* Supplied entries
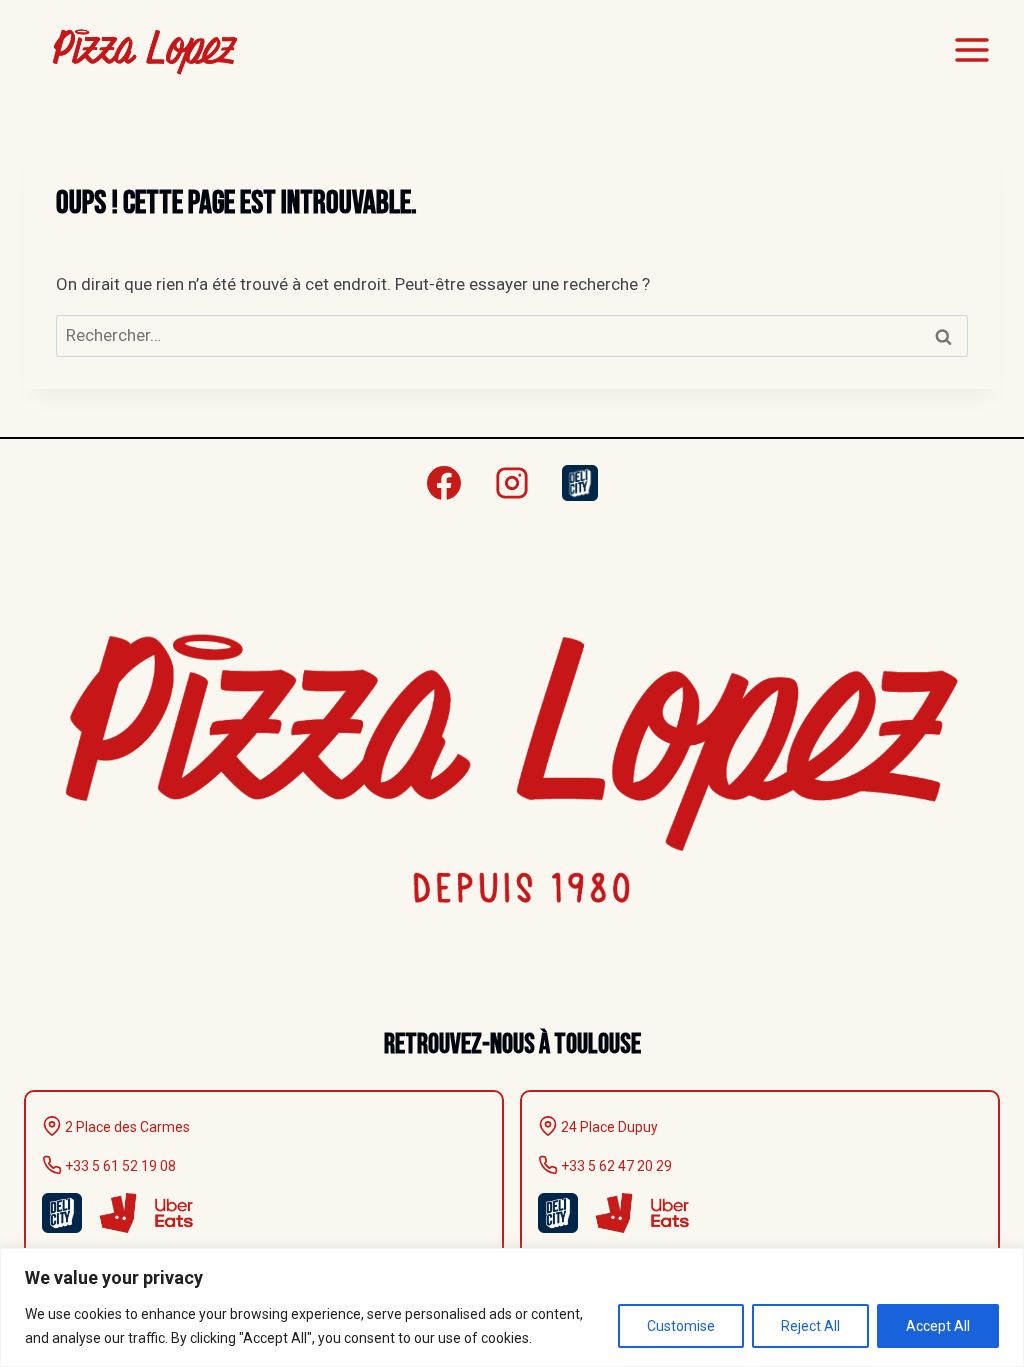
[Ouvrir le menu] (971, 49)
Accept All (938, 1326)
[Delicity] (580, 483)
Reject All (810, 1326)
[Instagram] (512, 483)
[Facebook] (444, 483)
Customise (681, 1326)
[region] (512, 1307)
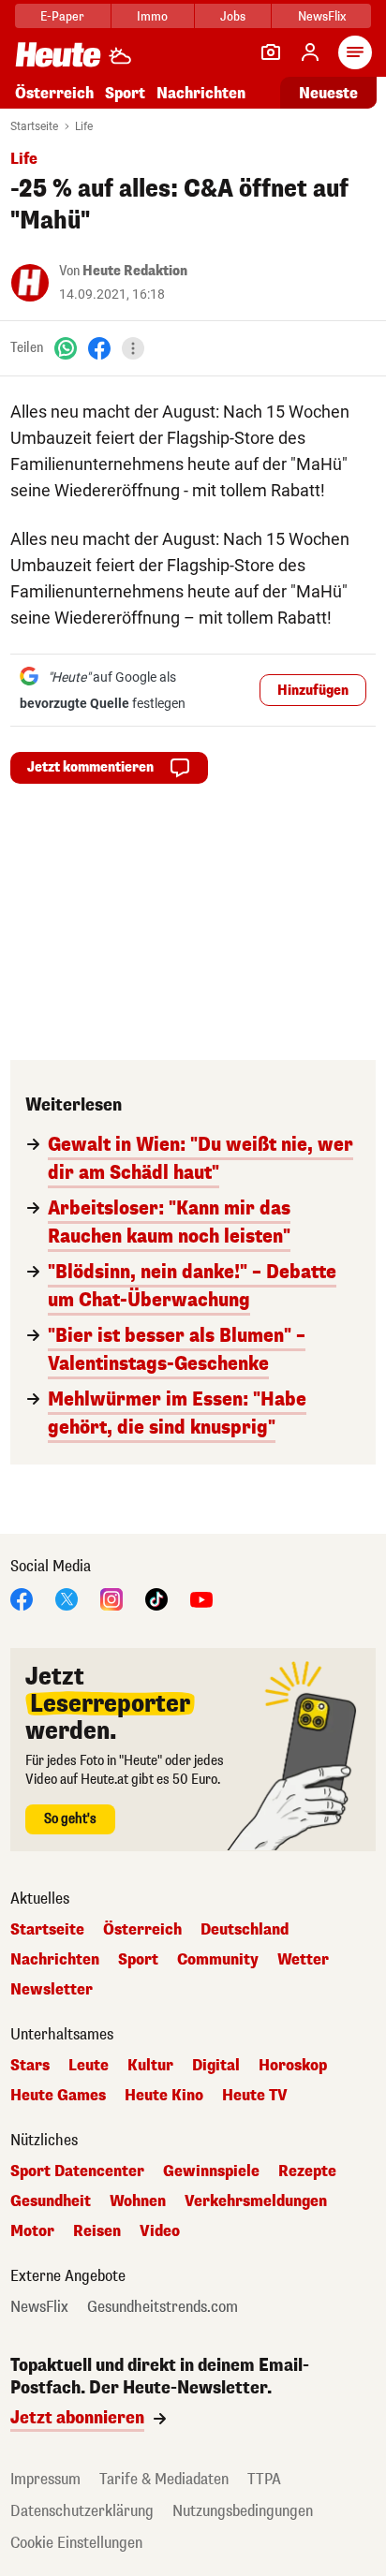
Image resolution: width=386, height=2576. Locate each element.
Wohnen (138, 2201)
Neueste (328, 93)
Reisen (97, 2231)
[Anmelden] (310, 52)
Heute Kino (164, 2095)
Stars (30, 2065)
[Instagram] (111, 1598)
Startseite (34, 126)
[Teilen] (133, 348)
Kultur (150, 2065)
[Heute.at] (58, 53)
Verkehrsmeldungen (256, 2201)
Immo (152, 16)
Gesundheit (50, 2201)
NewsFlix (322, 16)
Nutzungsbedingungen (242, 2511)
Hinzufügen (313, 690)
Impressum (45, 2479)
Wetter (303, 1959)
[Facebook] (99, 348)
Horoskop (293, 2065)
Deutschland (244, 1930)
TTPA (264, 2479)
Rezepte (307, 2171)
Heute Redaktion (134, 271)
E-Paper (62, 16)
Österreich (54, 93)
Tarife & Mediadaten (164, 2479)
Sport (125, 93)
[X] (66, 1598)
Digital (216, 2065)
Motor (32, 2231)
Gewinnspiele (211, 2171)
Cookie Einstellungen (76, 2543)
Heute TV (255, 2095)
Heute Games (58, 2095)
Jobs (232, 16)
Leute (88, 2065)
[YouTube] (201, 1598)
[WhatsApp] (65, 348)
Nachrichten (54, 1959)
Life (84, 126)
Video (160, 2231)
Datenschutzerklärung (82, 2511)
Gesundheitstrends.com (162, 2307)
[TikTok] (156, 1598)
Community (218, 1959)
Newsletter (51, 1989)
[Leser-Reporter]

...

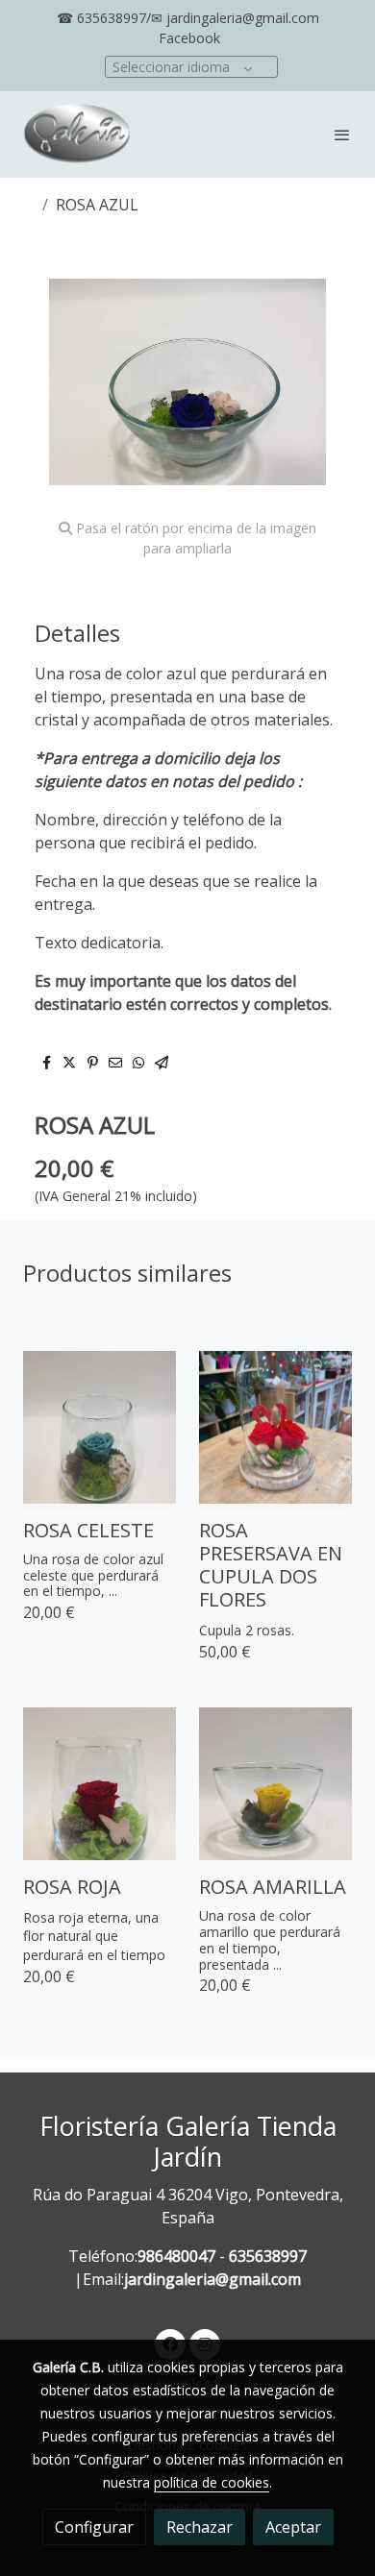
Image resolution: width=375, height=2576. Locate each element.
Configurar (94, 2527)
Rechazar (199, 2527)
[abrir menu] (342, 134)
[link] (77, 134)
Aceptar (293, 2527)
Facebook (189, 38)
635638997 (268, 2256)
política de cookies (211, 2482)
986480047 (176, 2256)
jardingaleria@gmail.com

* To do
Can you repeat, word for word, every line above from the one containing "Rezepte (307, 2171)" down to the one containing "[Leser-Reporter]", including both?

* Problem solution
Rezepte (307, 2171)
Heute Redaktion (134, 271)
E-Paper (62, 16)
Österreich (54, 93)
Tarife & Mediadaten (164, 2479)
Sport (125, 93)
[X] (66, 1598)
Digital (216, 2065)
Motor (32, 2231)
Gewinnspiele (211, 2171)
Cookie Einstellungen (76, 2543)
Heute TV (255, 2095)
Heute Games (58, 2095)
Jobs (232, 16)
Leute (88, 2065)
[YouTube] (201, 1598)
[WhatsApp] (65, 348)
Nachrichten (54, 1959)
Life (84, 126)
Video (160, 2231)
Datenschutzerklärung (82, 2511)
Gesundheitstrends.com (162, 2307)
[TikTok] (156, 1598)
Community (218, 1959)
Newsletter (51, 1989)
[Leser-Reporter]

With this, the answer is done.